Mais la constatation de ce fait que les sportifs sont le plus souvent des gens occupés, ne nous entraîne pas si loin ; il s’agit ici d’employés, d’hommes ayant une carrière, une profession, parfois même exerçant un métier manuel : ces derniers ne sont pas les moins ardens. En Angleterre, nombreux sont les ouvriers, — mineurs ou autres, — qui consacrent au sport leurs heures de récréation, et ce n’est sûrement pas leur genre d’existence qui les y pousse, puisqu’elle n’est ni sédentaire, ni exempte de fatigue musculaire. Aux États-Unis, où les milieux sont souvent très mélangés au point de vue de la race, on peut faire des observations analogues, et l’Europe continentale me paraît devoir confirmer l’expérience anglo-saxonne. Ne serait-on pas en droit d’en conclure que le sport est une des formes de l’activité, qualité qui ne dépend ni de l’intelligence, ni même de la santé et qui est loin d’être universellement répandue, mais à laquelle la civilisation moderne sert d’aiguillon en lui procurant des occasions multiples de s’utiliser ?

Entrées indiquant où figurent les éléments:
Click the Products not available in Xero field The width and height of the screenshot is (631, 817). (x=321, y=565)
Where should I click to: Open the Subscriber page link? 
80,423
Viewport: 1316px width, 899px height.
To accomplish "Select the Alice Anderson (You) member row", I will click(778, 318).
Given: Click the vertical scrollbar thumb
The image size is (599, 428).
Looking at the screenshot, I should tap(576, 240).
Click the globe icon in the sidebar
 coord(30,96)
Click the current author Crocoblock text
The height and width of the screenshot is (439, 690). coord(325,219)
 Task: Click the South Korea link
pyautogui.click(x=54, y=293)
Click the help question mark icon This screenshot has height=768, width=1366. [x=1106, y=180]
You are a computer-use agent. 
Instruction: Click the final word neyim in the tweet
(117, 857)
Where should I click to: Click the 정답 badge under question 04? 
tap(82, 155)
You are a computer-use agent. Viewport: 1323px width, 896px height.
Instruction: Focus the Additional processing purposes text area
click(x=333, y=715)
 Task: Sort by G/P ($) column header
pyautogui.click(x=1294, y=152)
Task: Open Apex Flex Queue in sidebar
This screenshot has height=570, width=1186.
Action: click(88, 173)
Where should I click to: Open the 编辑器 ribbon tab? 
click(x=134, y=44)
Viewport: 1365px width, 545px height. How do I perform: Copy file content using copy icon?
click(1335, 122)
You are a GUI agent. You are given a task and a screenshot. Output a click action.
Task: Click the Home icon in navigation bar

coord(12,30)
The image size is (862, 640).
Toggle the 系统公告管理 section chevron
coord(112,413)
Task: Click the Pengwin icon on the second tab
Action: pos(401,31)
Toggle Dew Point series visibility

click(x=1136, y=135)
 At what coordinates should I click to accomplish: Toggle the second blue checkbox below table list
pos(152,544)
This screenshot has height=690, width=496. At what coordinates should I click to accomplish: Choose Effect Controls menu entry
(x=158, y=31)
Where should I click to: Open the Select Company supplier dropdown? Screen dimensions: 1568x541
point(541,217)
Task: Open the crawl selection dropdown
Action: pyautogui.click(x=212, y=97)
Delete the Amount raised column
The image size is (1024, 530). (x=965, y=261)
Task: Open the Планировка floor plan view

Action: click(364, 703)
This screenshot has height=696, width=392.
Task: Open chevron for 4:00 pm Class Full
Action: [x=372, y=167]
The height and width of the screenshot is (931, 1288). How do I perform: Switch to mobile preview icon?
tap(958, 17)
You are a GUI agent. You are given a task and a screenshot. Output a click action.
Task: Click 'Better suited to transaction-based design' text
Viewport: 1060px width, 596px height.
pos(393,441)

--- TRAVAIL DEMANDÉ ---
a: Répondez aux questions suivantes sur l'extrait consacré au sport.
(i) Dans quel pays de nombreux ouvriers consacrent-ils au sport leurs heures de récréation ?
(ii) De quoi l'activité, selon l'extrait, ne dépend-elle pas ?
(iii) Qu'est-ce qui sert d'aiguillon à cette qualité ?
b: Rédigez la suite de l'extrait consacré au sport, à partir de sa dernière phrase.

--- CORRIGÉ ---
a:
(i) En Angleterre.
(ii) Elle ne dépend ni de l'intelligence, ni même de la santé.
(iii) La civilisation moderne.

b:
Il est assez difficile de déterminer la nature de l’attrait qui agit sur cette catégorie d’actifs, car elle peut se modifier selon les individus. Psychologiquement pourtant, les sports semblent se ramener tous à deux groupes principaux. Les uns sont des sports d’équilibre et les autres, des sports de combat. Le mot : équilibre, est pris ici dans le sens d’entente, d’harmonie. L’aviron, le patinage, l’équitation, la bicyclette, le tennis, la gymnastique aérienne… sont des sports d’équilibre ; l’escrime, la boxe, la lutte, la natation, l’alpinisme, la course à pied, le foot-ball… sont des sports de combat. Une brève analyse légitimera cette classification peut-être inattendue.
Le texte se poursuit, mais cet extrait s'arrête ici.